Give the listing again exactly as written.

Start of Source material

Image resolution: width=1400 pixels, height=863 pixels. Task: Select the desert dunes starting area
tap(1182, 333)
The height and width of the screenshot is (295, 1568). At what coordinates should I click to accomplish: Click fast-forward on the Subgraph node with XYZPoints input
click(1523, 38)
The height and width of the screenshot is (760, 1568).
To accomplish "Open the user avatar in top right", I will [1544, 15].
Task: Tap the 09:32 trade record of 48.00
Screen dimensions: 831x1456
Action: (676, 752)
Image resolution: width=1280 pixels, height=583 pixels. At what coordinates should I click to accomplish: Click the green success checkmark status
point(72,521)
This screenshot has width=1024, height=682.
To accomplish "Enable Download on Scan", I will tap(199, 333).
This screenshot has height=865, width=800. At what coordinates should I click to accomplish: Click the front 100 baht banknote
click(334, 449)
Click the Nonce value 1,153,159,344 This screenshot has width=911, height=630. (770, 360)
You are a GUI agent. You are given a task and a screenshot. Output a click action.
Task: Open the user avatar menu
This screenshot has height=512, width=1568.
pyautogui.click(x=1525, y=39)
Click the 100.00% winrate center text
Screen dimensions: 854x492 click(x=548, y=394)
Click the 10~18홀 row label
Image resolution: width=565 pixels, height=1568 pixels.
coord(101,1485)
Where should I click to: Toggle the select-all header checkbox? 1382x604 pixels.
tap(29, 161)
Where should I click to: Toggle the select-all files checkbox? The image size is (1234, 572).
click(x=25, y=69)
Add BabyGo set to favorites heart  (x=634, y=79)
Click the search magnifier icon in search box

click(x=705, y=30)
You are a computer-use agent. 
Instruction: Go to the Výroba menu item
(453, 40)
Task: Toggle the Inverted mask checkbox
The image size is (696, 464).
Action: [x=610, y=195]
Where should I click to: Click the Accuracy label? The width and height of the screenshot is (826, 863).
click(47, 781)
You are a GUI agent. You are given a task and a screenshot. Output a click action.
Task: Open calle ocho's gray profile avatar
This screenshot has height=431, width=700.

End of Source material

▶ [Task answer]
Image resolution: width=1400 pixels, height=863 pixels. Task: Select the desert dunes starting area
tap(1182, 333)
The height and width of the screenshot is (295, 1568). At what coordinates should I click to accomplish: Click fast-forward on the Subgraph node with XYZPoints input
click(1523, 38)
The height and width of the screenshot is (760, 1568).
To accomplish "Open the user avatar in top right", I will [1544, 15].
Task: Tap the 09:32 trade record of 48.00
Screen dimensions: 831x1456
Action: (676, 752)
Image resolution: width=1280 pixels, height=583 pixels. At what coordinates should I click to accomplish: Click the green success checkmark status
point(72,521)
This screenshot has width=1024, height=682.
To accomplish "Enable Download on Scan", I will tap(199, 333).
This screenshot has height=865, width=800. At what coordinates should I click to accomplish: Click the front 100 baht banknote
click(334, 449)
Click the Nonce value 1,153,159,344 This screenshot has width=911, height=630. (770, 360)
You are a GUI agent. You are given a task and a screenshot. Output a click action.
Task: Open the user avatar menu
This screenshot has height=512, width=1568.
pyautogui.click(x=1525, y=39)
Click the 100.00% winrate center text
Screen dimensions: 854x492 click(x=548, y=394)
Click the 10~18홀 row label
Image resolution: width=565 pixels, height=1568 pixels.
coord(101,1485)
Where should I click to: Toggle the select-all header checkbox? 1382x604 pixels.
tap(29, 161)
Where should I click to: Toggle the select-all files checkbox? The image size is (1234, 572).
click(x=25, y=69)
Add BabyGo set to favorites heart  (x=634, y=79)
Click the search magnifier icon in search box

click(x=705, y=30)
You are a computer-use agent. 
Instruction: Go to the Výroba menu item
(453, 40)
Task: Toggle the Inverted mask checkbox
The image size is (696, 464).
Action: [x=610, y=195]
Where should I click to: Click the Accuracy label? The width and height of the screenshot is (826, 863).
click(47, 781)
You are a GUI agent. You are given a task and a screenshot. Output a click action.
Task: Open calle ocho's gray profile avatar
This screenshot has height=431, width=700.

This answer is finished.